These allegations, aired live on KTN on November 24, 2024, paint a troubling picture of an institution that should be upholding integrity but instead appears to be fostering an environment of exploitation and bribery.

Reports from importers and other stakeholders reveal a systematic pattern of harassment and exploitation.

Importers have claimed they are subjected to unwarranted penalties, extended delays in the clearance process, and demands for bribes to facilitate the release of their goods.

Such practices undermine not only the integrity of KRA but also the confidence of businesses in engaging with the authority.
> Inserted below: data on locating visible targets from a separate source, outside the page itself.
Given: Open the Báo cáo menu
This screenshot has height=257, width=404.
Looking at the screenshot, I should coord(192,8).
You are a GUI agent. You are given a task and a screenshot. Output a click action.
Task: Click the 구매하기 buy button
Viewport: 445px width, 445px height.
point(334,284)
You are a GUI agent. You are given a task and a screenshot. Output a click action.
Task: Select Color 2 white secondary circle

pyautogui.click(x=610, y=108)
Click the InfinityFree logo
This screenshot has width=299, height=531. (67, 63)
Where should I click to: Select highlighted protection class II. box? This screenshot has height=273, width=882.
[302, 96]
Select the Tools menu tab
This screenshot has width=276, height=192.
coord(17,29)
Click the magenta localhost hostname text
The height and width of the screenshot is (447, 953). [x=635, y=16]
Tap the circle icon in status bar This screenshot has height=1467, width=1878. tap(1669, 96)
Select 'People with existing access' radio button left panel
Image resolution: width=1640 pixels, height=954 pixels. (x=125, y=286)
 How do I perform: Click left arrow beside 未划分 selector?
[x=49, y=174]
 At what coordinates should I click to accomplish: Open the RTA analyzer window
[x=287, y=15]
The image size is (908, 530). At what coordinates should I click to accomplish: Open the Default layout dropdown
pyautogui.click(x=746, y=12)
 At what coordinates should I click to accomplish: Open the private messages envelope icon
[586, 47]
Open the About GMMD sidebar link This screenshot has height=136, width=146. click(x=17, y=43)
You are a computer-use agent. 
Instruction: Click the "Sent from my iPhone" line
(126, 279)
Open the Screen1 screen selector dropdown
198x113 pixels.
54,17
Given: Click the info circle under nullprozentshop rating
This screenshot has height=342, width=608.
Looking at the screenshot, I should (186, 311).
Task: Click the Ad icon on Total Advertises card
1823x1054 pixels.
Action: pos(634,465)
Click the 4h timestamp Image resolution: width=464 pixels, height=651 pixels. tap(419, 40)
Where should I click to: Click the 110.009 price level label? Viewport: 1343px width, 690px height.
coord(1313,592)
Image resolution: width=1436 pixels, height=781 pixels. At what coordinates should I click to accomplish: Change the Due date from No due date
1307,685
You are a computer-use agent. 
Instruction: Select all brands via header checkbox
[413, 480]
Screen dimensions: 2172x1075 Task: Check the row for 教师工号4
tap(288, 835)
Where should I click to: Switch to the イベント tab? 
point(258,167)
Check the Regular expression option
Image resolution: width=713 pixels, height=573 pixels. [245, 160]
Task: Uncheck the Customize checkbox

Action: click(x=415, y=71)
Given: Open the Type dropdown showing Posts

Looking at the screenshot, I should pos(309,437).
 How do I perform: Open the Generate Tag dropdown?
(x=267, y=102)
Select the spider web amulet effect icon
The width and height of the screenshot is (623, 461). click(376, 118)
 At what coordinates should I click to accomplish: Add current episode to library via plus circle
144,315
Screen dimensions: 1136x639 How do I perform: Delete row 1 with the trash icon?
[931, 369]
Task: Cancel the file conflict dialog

These corrupt acts allegedly enrich a few individuals at the expense of legitimate trade and economic growth.

At the center of these claims is Mr. Abdinoor Adan, whose leadership of the Profiling and Targeting department has been called into question.

Testimonies suggest that under his watch, the department has become a hub of unethical practices.

Businesses that refuse to comply with bribe demands are reportedly targeted with punitive measures, including inflated tax assessments and unnecessary investigations.

This climate of fear and corruption forces many to either succumb to these demands or risk financial ruin due to operational disruptions.

The systemic issues within KRA cannot be ignored.

Allegations of corruption within the authority are not new, but the scale and brazenness of these current claims suggest a deeply entrenched culture of impunity.

The KRA’s mandate is to facilitate trade and collect taxes fairly, yet its internal structures appear to be enabling the exact opposite.

The lack of transparency and accountability in the department’s operations raises serious questions about the oversight mechanisms in place.If left unaddressed, these practices will have far-reaching consequences.

The erosion of trust in KRA discourages compliance from taxpayers and deters both local and international investments.

Small and medium enterprises, which are critical to Kenya’s economic growth, are disproportionately affected, as they lack the resources to navigate such hostile systems.

The Ethics and Anti-Corruption Commission (EACC) must take decisive action to investigate these allegations thoroughly.

This includes probing the activities of the Profiling and Targeting department, assessing the role of Mr. Abdinoor Adan, and addressing any systemic flaws within KRA that may allow such behavior to persist.

The investigation should be impartial, swift, and transparent, ensuring that those found culpable face the full force of the law.

The public deserves a KRA that prioritizes fairness and integrity. For too long, corruption has tainted the institution, harming businesses and stifling economic progress.

This is an opportunity for the EACC to restore public confidence by ensuring that the culprits are held accountable and reforms are implemented to prevent such abuses in the future.

Businesses must be allowed to operate without the burden of corruption, and KRA must reclaim its role as a fair and efficient institution serving the public good.